## DATASET CONTENT
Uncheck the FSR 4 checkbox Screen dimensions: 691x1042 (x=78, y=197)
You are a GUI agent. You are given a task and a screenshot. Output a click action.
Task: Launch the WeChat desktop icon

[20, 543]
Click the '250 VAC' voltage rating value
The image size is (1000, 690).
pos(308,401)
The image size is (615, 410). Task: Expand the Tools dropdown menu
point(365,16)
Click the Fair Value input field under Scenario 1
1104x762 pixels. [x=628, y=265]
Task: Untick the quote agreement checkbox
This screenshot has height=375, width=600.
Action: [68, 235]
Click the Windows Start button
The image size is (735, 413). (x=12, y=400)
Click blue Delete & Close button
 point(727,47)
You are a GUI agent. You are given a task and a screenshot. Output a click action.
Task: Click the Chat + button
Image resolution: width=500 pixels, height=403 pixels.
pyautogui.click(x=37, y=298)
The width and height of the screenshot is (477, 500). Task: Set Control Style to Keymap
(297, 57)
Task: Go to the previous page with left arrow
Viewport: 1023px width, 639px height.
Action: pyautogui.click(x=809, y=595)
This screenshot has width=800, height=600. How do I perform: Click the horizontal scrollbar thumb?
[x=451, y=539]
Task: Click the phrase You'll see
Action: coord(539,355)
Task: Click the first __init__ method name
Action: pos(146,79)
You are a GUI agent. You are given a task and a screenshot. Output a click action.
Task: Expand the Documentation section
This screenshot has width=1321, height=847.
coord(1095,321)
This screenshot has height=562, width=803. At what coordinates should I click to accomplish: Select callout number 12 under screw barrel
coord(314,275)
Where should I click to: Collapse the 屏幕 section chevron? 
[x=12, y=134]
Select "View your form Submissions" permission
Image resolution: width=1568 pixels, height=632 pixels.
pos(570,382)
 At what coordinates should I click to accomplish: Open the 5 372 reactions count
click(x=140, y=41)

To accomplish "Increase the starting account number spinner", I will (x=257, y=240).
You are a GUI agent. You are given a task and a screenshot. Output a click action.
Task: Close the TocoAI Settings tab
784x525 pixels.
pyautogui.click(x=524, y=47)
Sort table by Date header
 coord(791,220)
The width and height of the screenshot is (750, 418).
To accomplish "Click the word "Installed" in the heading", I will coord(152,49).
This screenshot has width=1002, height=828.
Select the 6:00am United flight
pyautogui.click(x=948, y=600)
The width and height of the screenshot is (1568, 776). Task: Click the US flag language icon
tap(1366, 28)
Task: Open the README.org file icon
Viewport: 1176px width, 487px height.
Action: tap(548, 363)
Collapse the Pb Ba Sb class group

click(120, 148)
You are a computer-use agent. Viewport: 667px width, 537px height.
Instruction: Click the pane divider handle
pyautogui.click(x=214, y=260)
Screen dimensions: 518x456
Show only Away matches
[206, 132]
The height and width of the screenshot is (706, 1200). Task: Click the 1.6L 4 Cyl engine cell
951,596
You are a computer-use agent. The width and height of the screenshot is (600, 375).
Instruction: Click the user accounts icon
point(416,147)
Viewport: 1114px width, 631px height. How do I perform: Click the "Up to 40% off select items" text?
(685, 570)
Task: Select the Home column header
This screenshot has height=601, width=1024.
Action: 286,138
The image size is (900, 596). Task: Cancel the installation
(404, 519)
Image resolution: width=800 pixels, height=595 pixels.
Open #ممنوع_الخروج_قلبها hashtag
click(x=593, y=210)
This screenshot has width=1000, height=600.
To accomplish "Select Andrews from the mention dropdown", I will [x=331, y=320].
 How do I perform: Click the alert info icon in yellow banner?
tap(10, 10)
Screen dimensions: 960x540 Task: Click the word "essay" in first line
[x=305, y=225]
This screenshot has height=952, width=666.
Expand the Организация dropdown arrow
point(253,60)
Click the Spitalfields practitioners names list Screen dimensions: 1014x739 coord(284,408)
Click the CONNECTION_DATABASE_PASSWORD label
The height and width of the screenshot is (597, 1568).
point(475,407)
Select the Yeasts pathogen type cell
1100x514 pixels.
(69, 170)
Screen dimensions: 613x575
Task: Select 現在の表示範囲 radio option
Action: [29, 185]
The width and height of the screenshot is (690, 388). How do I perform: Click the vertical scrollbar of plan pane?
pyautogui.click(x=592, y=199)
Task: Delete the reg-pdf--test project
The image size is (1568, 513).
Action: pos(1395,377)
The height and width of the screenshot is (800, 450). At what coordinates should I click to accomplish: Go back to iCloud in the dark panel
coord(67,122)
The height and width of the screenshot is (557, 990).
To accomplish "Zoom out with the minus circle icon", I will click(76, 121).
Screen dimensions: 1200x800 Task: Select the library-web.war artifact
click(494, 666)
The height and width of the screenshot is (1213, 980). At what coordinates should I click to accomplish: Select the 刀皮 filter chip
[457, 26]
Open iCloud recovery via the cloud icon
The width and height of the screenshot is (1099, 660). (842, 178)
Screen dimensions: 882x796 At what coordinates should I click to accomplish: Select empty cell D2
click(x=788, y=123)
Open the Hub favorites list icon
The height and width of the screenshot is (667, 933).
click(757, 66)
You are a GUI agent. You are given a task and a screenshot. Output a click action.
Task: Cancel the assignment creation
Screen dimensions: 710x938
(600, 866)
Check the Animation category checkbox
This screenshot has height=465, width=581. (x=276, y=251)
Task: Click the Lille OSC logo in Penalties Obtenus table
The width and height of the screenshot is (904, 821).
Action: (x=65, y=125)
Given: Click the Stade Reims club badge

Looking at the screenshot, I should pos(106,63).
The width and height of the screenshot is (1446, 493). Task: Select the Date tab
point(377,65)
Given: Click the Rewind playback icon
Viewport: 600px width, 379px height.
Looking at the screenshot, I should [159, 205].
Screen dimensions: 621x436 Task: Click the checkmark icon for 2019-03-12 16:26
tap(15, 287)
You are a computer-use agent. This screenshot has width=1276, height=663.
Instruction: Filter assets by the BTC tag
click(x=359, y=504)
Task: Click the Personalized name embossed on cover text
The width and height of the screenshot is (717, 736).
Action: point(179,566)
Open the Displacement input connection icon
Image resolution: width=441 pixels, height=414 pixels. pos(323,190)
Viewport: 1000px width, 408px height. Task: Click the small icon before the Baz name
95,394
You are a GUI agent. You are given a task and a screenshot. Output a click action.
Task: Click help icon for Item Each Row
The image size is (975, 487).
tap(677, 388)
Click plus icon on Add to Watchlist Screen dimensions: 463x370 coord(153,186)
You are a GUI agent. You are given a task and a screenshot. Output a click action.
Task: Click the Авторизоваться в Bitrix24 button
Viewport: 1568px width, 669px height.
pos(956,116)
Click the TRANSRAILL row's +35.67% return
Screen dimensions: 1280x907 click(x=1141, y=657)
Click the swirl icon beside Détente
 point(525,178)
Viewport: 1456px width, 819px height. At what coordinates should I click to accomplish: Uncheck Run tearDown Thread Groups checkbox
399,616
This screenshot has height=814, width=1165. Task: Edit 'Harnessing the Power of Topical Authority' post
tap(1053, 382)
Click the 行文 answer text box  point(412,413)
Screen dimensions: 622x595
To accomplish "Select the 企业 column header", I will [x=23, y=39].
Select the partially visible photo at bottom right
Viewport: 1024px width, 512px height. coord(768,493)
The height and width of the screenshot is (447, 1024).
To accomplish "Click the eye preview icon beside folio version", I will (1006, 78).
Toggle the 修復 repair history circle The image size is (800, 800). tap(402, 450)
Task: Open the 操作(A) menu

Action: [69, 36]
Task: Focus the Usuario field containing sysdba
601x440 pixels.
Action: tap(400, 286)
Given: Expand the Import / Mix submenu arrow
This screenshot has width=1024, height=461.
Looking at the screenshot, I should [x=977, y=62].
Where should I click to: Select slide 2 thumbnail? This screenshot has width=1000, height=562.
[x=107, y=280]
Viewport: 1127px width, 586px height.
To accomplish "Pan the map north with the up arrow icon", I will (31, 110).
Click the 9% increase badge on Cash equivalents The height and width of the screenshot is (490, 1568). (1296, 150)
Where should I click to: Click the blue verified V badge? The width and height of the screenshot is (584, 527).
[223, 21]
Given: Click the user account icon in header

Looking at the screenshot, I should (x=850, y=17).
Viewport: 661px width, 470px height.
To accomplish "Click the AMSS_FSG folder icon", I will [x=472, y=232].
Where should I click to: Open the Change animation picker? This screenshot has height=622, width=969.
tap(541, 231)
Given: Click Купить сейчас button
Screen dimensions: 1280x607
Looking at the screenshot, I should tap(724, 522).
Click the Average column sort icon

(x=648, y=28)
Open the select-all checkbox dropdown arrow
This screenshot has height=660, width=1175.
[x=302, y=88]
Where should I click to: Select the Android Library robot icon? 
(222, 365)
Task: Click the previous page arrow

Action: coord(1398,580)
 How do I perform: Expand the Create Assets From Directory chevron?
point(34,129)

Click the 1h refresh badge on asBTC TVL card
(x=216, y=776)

## INSTRUCTIONS TO FOLLOW
Retype, exactly and in full, the lines above from the one containing "Sort table by Date header" through the one containing "You are a computer-use agent. Viewport: 667px".

## REPLY
Sort table by Date header
 coord(791,220)
The width and height of the screenshot is (750, 418).
To accomplish "Click the word "Installed" in the heading", I will coord(152,49).
This screenshot has width=1002, height=828.
Select the 6:00am United flight
pyautogui.click(x=948, y=600)
The width and height of the screenshot is (1568, 776). Task: Click the US flag language icon
tap(1366, 28)
Task: Open the README.org file icon
Viewport: 1176px width, 487px height.
Action: tap(548, 363)
Collapse the Pb Ba Sb class group

click(120, 148)
You are a computer-use agent. Viewport: 667px width, 537px height.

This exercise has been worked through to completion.